“Sometimes, you have to create your own history.”
Cheryl Dunye begins her 1996 film The Watermelon Woman with this quote. This assertion is important to me both as an artist and an academic who lacks the mooring of a traditional heritage. I often approach theatre scholarship as an outsider looking into the traditions of more fixed cultures. For this reason, I found a scholarly home in Afrofuturism, a largely African American cultural aesthetic which fills the void of Black erasure from history and intergenerational trauma with imagination.
Blending technology, the esoteric, and non-Western knowledge and belief systems, Afrofuturists build traditions and myths for the Black diaspora out of their absence, borrowing from both ancient history and science fiction to create a lexicon of Black excellence, and giving Blackness a secure position in the future. My dissertation at Goldsmiths was called Remixing the Body: Performances of Gender in Afrofuturistic Art, which attempted to use Afrofuturistic conventions as a model for deconstructing the gender binary.
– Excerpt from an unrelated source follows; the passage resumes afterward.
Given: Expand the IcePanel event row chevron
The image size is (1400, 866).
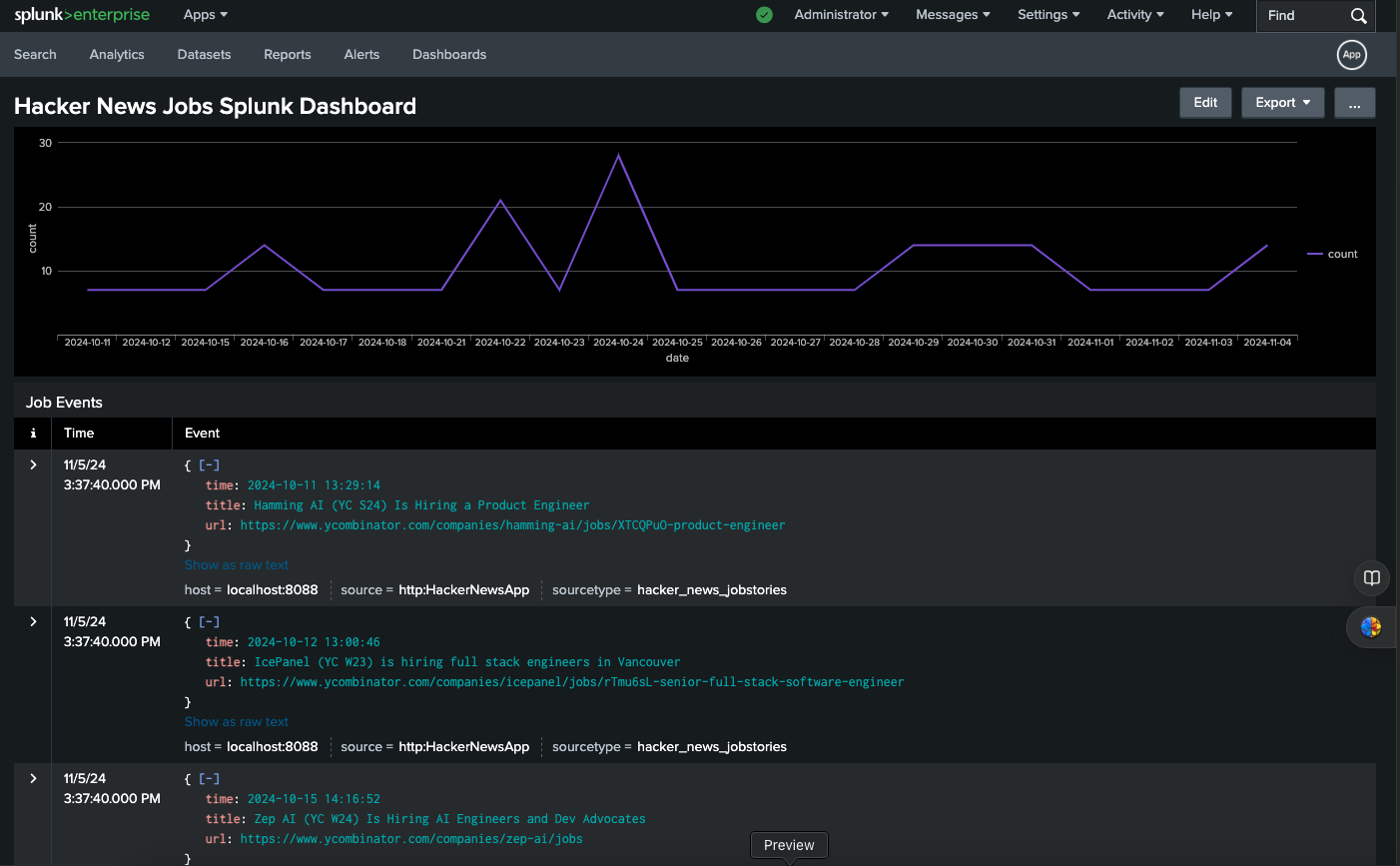Looking at the screenshot, I should pyautogui.click(x=33, y=622).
I have continued my research as the Goldsmiths Theatre and Performance Department’s Black and Global Majority Associate Researcher (2021-22). In the upcoming year I intend to publish a graphic novel that puts my study into practice, imagining a sci-fi future past gender.
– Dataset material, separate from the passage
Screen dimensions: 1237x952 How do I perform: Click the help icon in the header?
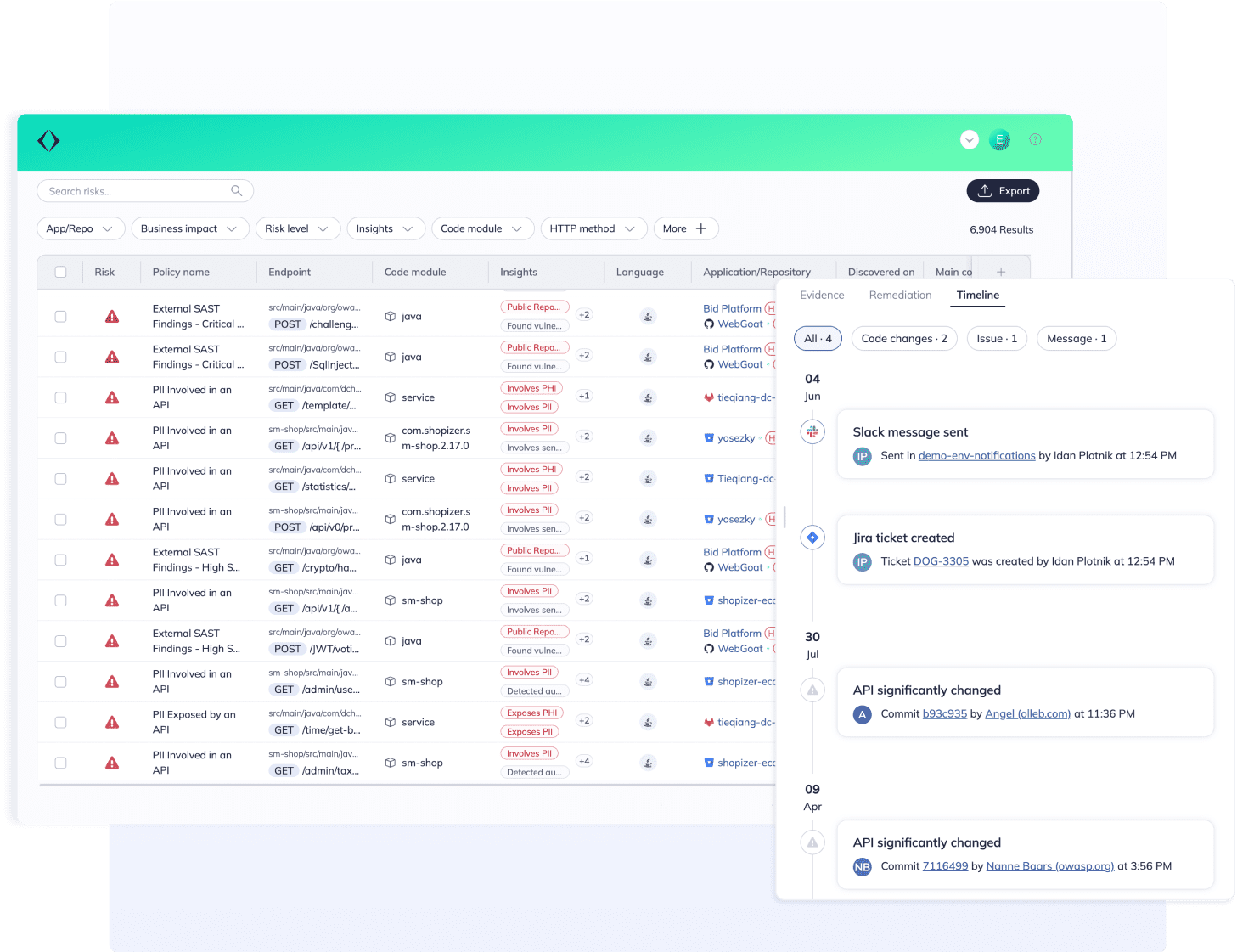point(1035,139)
Afrodiasporic artists across the planet are consulting what they know about their blackness, their history, their projections for the future, and what is missing therein, leading us all to experience our place in the present in a new way. With this new territory come bursts of excitement and inspiration, alongside occasional floods of dread and disappointment at the amount of work there is left to be done. Both of these responses are part of the journey towards sustainable liberation.